2 Responses to “Identification and placement for deaf students with multiple disabilities: choosing the path less followed”

  1. [...] Autism Vox wrote an interesting post today onHere’s a quick excerpt from the American Annals of the Deaf Students with a hearing loss often have an additional disability. Although the number of deaf students with multiple disabilities is growing, research on this population has significantly decreased over the past quarter-century. The article reviews the literature on identification and placement of deaf students with multiple disabilities, specifically deaf students with one of the following disabilities: autism, emotional/behavior disorders, attention def [...]
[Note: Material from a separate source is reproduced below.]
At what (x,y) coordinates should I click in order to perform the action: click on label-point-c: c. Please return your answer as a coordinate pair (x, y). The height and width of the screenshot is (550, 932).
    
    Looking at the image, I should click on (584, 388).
  2. I am an attorney compelled to make the decision pre-maturely to leave my 30-year law practice due to cognitive impact on my ability to process and remember information provided to me orally. This condition was brought about by hearing loss secondary to surgery for a right side cholesteatoma, and auditory processing disorder, central and peripheral. It also didn’t help that I had AD/HD and a reading disorder. After leaving practice, I became a coach for professionals challenged by AD/HD and other attentional deficits. It was not long before I began to notice that a significant percentage of my AD/HD clients had auditory processing deficits. I have learned through research that AD/HD is often misdiagnosed as APD and vice versa. I read one interesting study from the early 50’s about sound field technology. A room mixed with hearing impaired kids and other developmental disorders was set up and tested to measure any assistive benefit gained through the use of FM signaling over a period of days. Indeed, the FM was highly beneficial to those with auditory processing issues. However, as a quite unexpected benefit, those with AD/HD also improved. It makes good sense when one considers that if a child can’t understand what’s going on around him, he or she will get bored right quick and develop some very bad work and learning habits. That leads to squirming, impulsive behavior and so on. I shifted the focus of my practice to something that interested me more, i.e., hearing loss and other audiologic deficits. And now that I have the view from another angle, where the identified patient has a hearing loss, there’s a fair chance he may also have AD/HD so I strongly encourage the client to have a comprehensive workup to screen for both problems. The deal situation is where the APD client has co-morbid AD/HD and a physician puts him on one of the stimulant medications and an immediate improvement results. I’ve also heard more than a few anecdotal stories where some very young APD kids were erroneously diagnosed as having AD/HD with severe symptoms, coexisting with affective disorders and some other developmental and learning deficits. These kids, especially those from the lower socio-economic strata, were indefinately institutionalized. Most of those stories are from earlier in the 20th century but quite a few of those folks are still out there, too dependent on institutional care to survive on the outside. I look forward to following this interesting research.